/in_nomine_function

Models and code for the paper: In Nomine Function: Naming Functions in Stripped Binaries with Neural Networks

Primary LanguagePythonOtherNOASSERTION

In Nomine Function

Models and code for the paper:

In Nomine Function: Naming Functions in Stripped Binaries with Neural Networks [PDF]

TL;DR: We used a transformer model to predict function name in a stripped binary.

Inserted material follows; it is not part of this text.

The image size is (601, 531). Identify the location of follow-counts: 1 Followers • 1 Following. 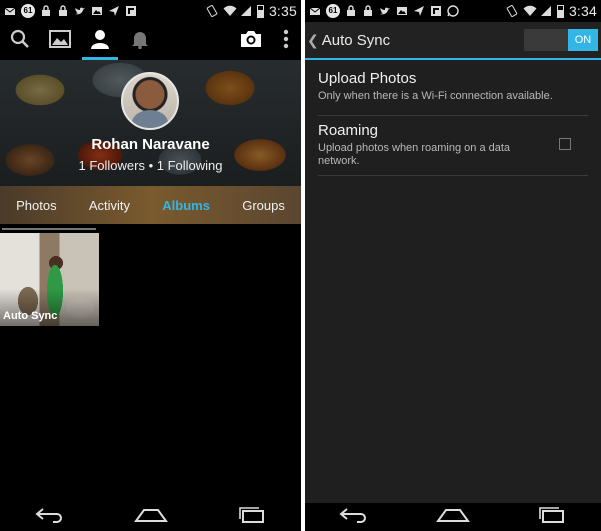
(150, 166).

If you are using this code please cite:

@article{artuso2019nomine,
  title={In Nomine Function: Naming Functions in Stripped Binaries with Neural Networks},
  author={Artuso, Fiorella and Di Luna, Giuseppe Antonio and Massarelli, Luca and Querzoni, Leonardo},
  journal={arXiv},
  year={2019}
}

Quickstart

Using our model to predict names for a stripped binary is straightforward. Here we'll show how to predict function names for a given binary. In this example we will use the same gonnacry sample we used in our paper.

Requirements: To predict names for your own binary you need radare2 installed on your machine. To install it take a look at https://github.com/radareorg/radare2.


Clone this repo and install dependencies

First of all clone this repository:

git clone --recursive https://github.com/lucamassarelli/in_nomine_function 

After cloning the repo, install all requirements:

pip install -r requirements.txt

Download trained model

Now you need to download the trained model. To download the transformer_pt model:

python downloader.py --transformer_pt

This will download the pretrained transformer model described in the paper in the folder data/model/ .


Disassemble the program and dump the assembly code

Then, you need to dump the assembly code for unnamed funtions in your stripped binary:

python dump_data_from_binary.py -i gonnacry.o -o data/gonnacry -s

This will create two files: data/gonnacry.asm where each line correspond to the dumped assembly code for a function and data/gonnacry.meta where each line correspond to the address and the name of each function. The -s option tells to script to dump all functions in the binary, also the ones that are referenced by a symbol.


Predict!

Finally, launch the predictions:

./predict.sh data/gonnacry.asm data/gonnacry.pred data/model/model.transformer_asm_name_step_219400.pt

This will predict the names for the functions in your binary and will print them in the prediction file, each line in the prediction file represent the predicted name for the corresponding line in data/gonnacry.asm and data/gonnacry.meta files.


Of course, you can replace gonnacry binary with any unix X86 executable of your choice.

Reproducing paper results

We are committed to permit an easy reproduction of research results. We hope that the information below will permit to anyone to reproduce an easy reproduction of the results in our research paper.

Downloading ubuntu dataset

If you want to download the whole ubuntu dataset described in the paper, you can use (This operation needs 40 GB of free space):

python downloader.py --all_data

If you don't need the whole dataset, you can download only the test set:

python downloader.py --test_data

Reproducing results on the test set

Once downloaded the ubuntu test set you can run:

./predict.sh data/ubuntu_test_data/ubuntu_ds_test.asm \
             ubuntu_ds_test.pred \
             data/model/model.transformer_asm_name_step_219400.pt \
             data/ubuntu_test_data/ubuntu_ds_test.name

This will predict names for the functions in the test set and then it will compute precision, recall and f1 score on them.

You can also predict names using our pretrained seq2seq model. To download it:

python downloader.py --seq2seq_pt

Training a model from scratch

You can train your model from scratch. First, download the whole ubuntu dataset as explained above.

Once you have downloaded the dataset you need to preprocess it:

./preprocess.sh

This script assume the dataset is in the default folder data/ubuntu_all_data/, modify it according to your local setup. The preprocessing will create binary data file into the folder data/preprocessed_ubuntu_dataset.

Finally, you can start the training.

To train transformer model:

python OpenNMT-py/train.py --config model_configs/config_transformer.yaml

To train seq2seq model:

python OpenNMT-py/train.py --config model_configs/config_seq2seq.yaml

Acknowledgements

In our code we use godown to download data from Google drive. We thank circulosmeos, the creator of godown. Giuseppe Di Luna was supported by the AXA Fellowship.